▶ **Task to carry out**
Copy each of the rows below word for word, keeping every line as it stands.

▶ **Task data**
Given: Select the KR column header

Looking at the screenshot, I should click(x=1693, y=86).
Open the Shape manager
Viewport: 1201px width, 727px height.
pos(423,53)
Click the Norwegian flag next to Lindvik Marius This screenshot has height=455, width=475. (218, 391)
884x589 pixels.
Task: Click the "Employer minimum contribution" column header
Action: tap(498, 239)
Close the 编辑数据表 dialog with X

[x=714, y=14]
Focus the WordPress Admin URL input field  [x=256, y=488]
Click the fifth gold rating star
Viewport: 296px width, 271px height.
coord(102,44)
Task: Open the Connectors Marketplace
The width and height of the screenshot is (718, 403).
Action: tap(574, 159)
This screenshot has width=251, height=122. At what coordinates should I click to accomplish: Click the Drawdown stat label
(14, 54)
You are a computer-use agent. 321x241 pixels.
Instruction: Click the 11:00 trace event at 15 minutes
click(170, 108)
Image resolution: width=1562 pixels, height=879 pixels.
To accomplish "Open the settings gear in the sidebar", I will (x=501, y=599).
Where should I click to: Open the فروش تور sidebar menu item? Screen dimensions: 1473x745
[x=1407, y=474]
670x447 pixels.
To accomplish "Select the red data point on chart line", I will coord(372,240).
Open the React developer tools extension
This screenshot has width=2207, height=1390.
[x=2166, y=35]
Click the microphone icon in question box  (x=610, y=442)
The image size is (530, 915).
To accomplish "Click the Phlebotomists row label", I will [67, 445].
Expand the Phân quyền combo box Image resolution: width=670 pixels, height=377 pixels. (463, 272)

▶ **Reply**
Given: Select the KR column header

Looking at the screenshot, I should click(x=1693, y=86).
Open the Shape manager
Viewport: 1201px width, 727px height.
pos(423,53)
Click the Norwegian flag next to Lindvik Marius This screenshot has height=455, width=475. (218, 391)
884x589 pixels.
Task: Click the "Employer minimum contribution" column header
Action: tap(498, 239)
Close the 编辑数据表 dialog with X

[x=714, y=14]
Focus the WordPress Admin URL input field  [x=256, y=488]
Click the fifth gold rating star
Viewport: 296px width, 271px height.
coord(102,44)
Task: Open the Connectors Marketplace
The width and height of the screenshot is (718, 403).
Action: tap(574, 159)
This screenshot has width=251, height=122. At what coordinates should I click to accomplish: Click the Drawdown stat label
(14, 54)
You are a computer-use agent. 321x241 pixels.
Instruction: Click the 11:00 trace event at 15 minutes
click(170, 108)
Image resolution: width=1562 pixels, height=879 pixels.
To accomplish "Open the settings gear in the sidebar", I will (x=501, y=599).
Where should I click to: Open the فروش تور sidebar menu item? Screen dimensions: 1473x745
[x=1407, y=474]
670x447 pixels.
To accomplish "Select the red data point on chart line", I will coord(372,240).
Open the React developer tools extension
This screenshot has width=2207, height=1390.
[x=2166, y=35]
Click the microphone icon in question box  (x=610, y=442)
The image size is (530, 915).
To accomplish "Click the Phlebotomists row label", I will [67, 445].
Expand the Phân quyền combo box Image resolution: width=670 pixels, height=377 pixels. (463, 272)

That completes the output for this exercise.